Before you can use Azure NAT Gateway to start resolving the port exhaustion issues at your company, you need to understand how it works. This understanding gives you a better idea about the steps you need to take to properly deploy, configure, and use this service to resolve connectivity problems.

When you create an Azure NAT Gateway gateway service, you need to assign it a public IP address or public IP address prefix. The Azure NAT Gateway gateway resource can use a maximum of 16 public IP addresses. The NAT Gateway can use any combination of public IP addresses and public IP address prefixes, totaling to 16 addresses.

The NAT Gateway maximum prefix size is /28 (16 addresses).

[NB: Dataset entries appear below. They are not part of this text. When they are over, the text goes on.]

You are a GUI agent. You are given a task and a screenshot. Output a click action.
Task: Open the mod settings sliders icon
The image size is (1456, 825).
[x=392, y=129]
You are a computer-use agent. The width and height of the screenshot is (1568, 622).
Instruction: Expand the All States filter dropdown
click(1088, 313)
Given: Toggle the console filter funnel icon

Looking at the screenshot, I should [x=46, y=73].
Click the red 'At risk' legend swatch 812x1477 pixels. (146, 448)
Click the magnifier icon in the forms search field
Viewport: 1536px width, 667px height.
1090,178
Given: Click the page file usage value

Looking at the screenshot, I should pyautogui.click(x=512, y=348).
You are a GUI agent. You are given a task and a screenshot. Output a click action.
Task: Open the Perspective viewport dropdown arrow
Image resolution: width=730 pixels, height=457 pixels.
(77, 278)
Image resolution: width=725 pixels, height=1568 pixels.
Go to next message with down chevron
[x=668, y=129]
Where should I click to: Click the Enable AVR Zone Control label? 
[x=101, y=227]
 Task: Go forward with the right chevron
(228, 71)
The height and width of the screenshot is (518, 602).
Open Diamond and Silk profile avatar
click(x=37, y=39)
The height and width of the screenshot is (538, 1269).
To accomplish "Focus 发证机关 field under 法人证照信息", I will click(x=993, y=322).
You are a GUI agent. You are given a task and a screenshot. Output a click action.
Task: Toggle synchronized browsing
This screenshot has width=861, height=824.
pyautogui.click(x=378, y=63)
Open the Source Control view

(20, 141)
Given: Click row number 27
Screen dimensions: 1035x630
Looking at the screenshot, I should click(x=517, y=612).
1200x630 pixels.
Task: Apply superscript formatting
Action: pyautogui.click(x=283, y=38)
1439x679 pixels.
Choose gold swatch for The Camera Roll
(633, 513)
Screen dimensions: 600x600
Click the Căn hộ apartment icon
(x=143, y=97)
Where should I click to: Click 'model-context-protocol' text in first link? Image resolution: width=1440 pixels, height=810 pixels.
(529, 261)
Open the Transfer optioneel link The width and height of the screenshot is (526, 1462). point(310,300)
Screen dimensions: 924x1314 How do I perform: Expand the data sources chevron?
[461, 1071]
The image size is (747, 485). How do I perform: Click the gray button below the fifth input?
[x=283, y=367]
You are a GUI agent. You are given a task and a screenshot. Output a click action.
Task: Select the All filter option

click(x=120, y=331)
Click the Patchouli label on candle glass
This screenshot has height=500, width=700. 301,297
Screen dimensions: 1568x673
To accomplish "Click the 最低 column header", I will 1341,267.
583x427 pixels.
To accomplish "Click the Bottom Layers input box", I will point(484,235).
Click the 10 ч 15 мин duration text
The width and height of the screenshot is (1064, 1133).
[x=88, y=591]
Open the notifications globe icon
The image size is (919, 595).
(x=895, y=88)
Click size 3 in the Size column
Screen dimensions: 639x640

When you associate a Public IP Prefix to an Azure NAT Gateway service, it automatically scales to the number of outbound IP addresses needed. Azure NAT Gateway supports TCP and UDP protocols only, and you can’t associate it with an IPv6 public IP address or IPv6 public IP prefix.

When you connect an Azure NAT Gateway service to a subnet or subnets in your virtual network, it automatically overrides how your traffic is routed to the internet. Even if you have Azure VMs with public IP addresses in that subnet, these addresses are no longer used for outbound connectivity.

The following diagram is a scenario of a virtual network with two subnets. Azure VMs and other services in these subnets don’t have public IP addresses assigned. All outgoing and incoming traffic is routed through the Azure NAT Gateway service, which uses either a public IP or a public IP prefix for outbound connections.

A virtual network with two subnets that has all traffic routed through Azure NAT Gateway, which uses either a public IP or public IP prefix for outbound connections.

In the following diagram, an Azure VM in Subnet A has an instance-level public IP assigned, whereas VMs in Subnet B don’t have public IP addresses. When you deploy Azure NAT Gateway in this scenario, inbound traffic directed to VMs in Subnet A are still directed to an instance-level IP. But, all outbound traffic from both Subnet A and Subnet B is routed through Azure NAT Gateway.

Diagram depicting inbound and outbound traffic flow for two subnets.

The following screenshot has an Azure VM that uses 20.107.71.22 as its public IP address that it uses to make inbound RDP connection to the VM. However, its IP address for outbound connections has a different address of 40.68.136.21. This public IP address is used by the Azure NAT Gateway service.

Screenshot that depicts the difference in an Azure VM's public IP address and its IP address for outbound connections.

You can use the Azure NAT Gateway service in scenarios where you have a network load balancer deployed for a virtual network. However, it’s important to understand that NAT gateway supersedes all outbound configuration from a load-balancing rule or outbound rules. Azure NAT Gateway doesn't affect inbound-originated traffic.

If you’re using Azure availability zones, a virtual network can span more than one availability zone and the subnets in that network. Azure NAT Gateway service is currently a zonal service, which means that it can only be designated to single zones. However, it can still be used to work with resources outside of its zone.